The Khadamat-e Aetla'at-e Dawlati (Pashto/خدمات اطلاعات دولتی literally 'State Intelligence Agency', also known as 'State Information Services' or 'Committee of State Security'), better known by the acronym KhAD, was the intelligence and security agency of the former Democratic Republic of Afghanistan.

The agency was directed to protect Revolutionary Council of the Republic of Afghanistan and economy interests and to counterinsurgency and counterintelligence within the Democratic Republic of Afghanistan. However, the agency pursued a proactive and reactive intelligence policy abroad (especially with neighboring countries) to gather intelligence that may pose a threat to the security of the Democratic Republic of Afghanistan, as well as conducting special intelligence activities for support military operations of the Armed Forces of the Democratic Republic of Afghanistan.

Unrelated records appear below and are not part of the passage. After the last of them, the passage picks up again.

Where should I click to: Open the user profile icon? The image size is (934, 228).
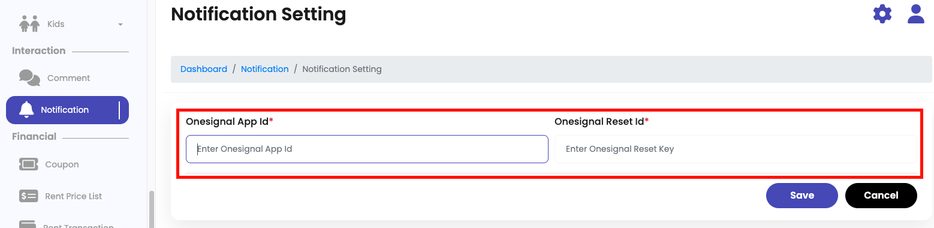tap(916, 14)
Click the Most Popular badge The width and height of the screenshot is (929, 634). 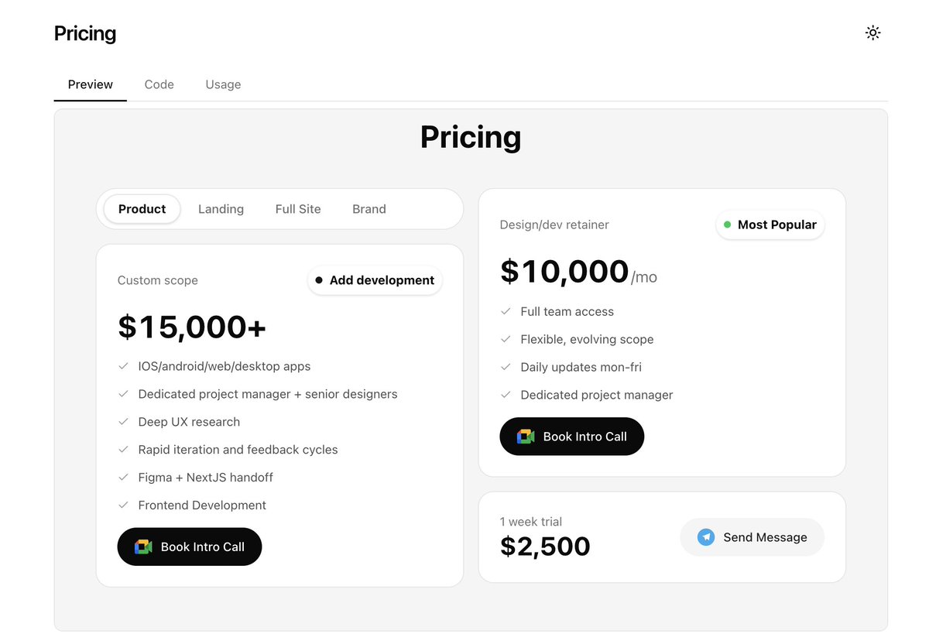[770, 224]
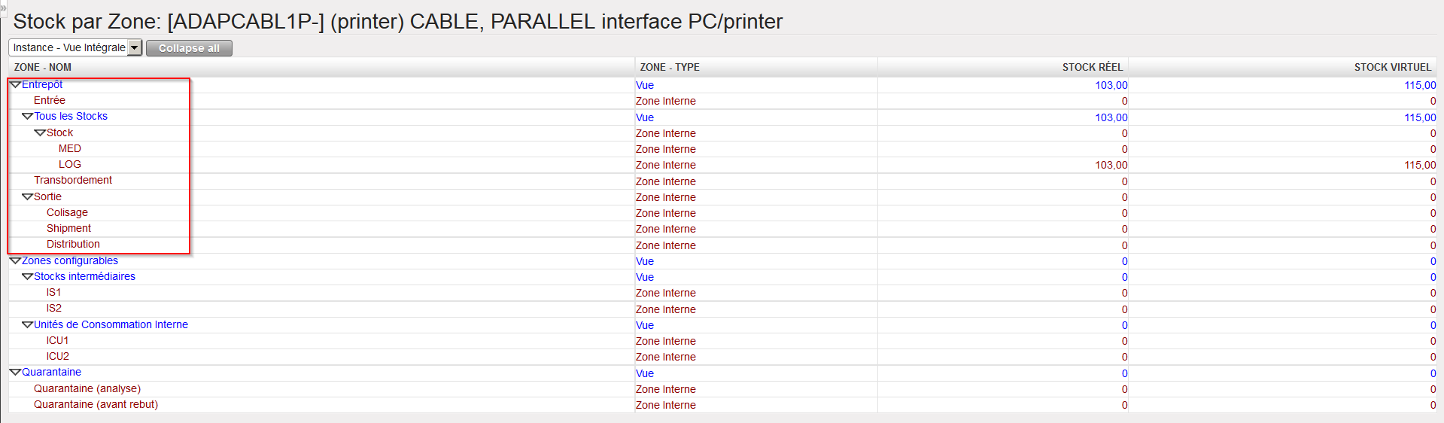
Task: Sort by the STOCK RÉEL column header
Action: tap(1092, 68)
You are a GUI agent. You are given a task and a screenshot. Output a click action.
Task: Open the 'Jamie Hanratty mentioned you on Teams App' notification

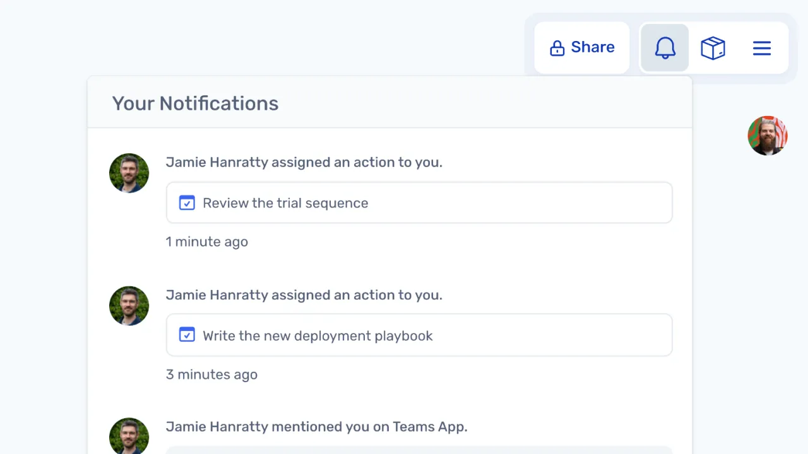click(316, 426)
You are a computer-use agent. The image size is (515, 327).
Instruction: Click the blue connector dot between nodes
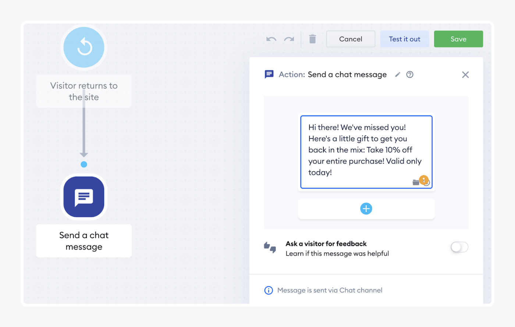[x=84, y=164]
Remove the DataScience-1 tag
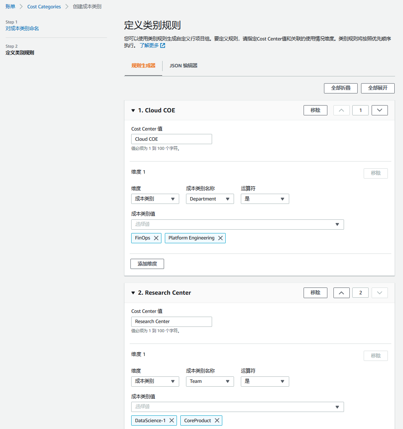This screenshot has width=403, height=429. point(172,420)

KhAD received foreign assistance through the KGB and the Stasi.

==History==
===Pre-KhAD (pre-1979)===
Afghanistan had an intelligence agency known as the Istikhbarat (Dari: استخبارات), Intelligence or the Intelligence Report Directorate. However, observers have stated it was incompetent with Afghan leaders since it was ineffective as they preferred to use their personal connections instead. Sardar Abdul Wali, the commander of the 1st Central Army Corps, additionally had his own espionage and secret intelligence network where he prosecuted leftist groups such as the People's Democratic Party of Afghanistan and the supporters of Mohammad Daoud Khan. General Ismail Khan was also noted to have been a part of the Civil Secret Agency (CSA) during the “Decade of Constitution” and reign of Mohammad Zahir Shah.

After the events of the Saur Revolution, the PDPA established AGSA (Da Afghanistan da Gato da Saatane Adara or Afghan Agency for Safeguarding National Interest) as its domestic/foreign intelligence agency with Assadullah Sarwari serving as its first director. Sarwari was known for torturing anyone who disagreed with the PDPA. AGSA operations eventually led to an anti-PDPA insurgency. AGSA additionally had a secret code between members Meera Jan, Fazil Qadir and the head of AGSA’s investigation committee which was intercepted by Rahmatullah Omid, used for killing anyone who the Khalq deemed an enemy. The killings would take place at night. The code was used via telephone and was in the Russian language, with the transcript reading “How’s the weather like? Are we going to shoot, are we going to kill?”.

AGSA was additionally involved in the hangings of Parcham members in 1978 and the executions of the following people:

- Colonel Hidayatullah (Head of Operations of the Ministry of Defense)
- Major Arif
- Major Khaleelullah (Chief of Staff of the 242nd Parachute Battalion)
- Major Mohammed Anwar
- Major Jilani
- Major Seyair
- Major Shir Jan (242nd Parachute Battalion officer)
- Major Sayd Zamanudeen (242nd Parachute Battalion officer)
- Major Abdul Baqi
- Captain Mohammed Karim
- Major Inayat
- Commander Mohammed Musa (Afghan Air Force and Air Defense commander who received his Chief of Army Staff diploma from the United States)
- General Mohammed Younus (11th Division Commander)
- Commander Nowruz (Commander of the 7th Division’s 55th Regiment)
- General Sayd Abdul Ghani Khan
- General Mohammed Safar Khan Nuristani
- General Ahmad Shah Gardezi
- Lieutenant General Mohammed Musa Nuristani

In September 1979, AGSA was replaced with KAM (Da Kargarano Astekhbarati Moassessa or Workers' Intelligence Institute) under Hafizullah Amin's direction. Several AGSA officials were either placed under surveillance or were arrested. KAM had a total of 7000 employees.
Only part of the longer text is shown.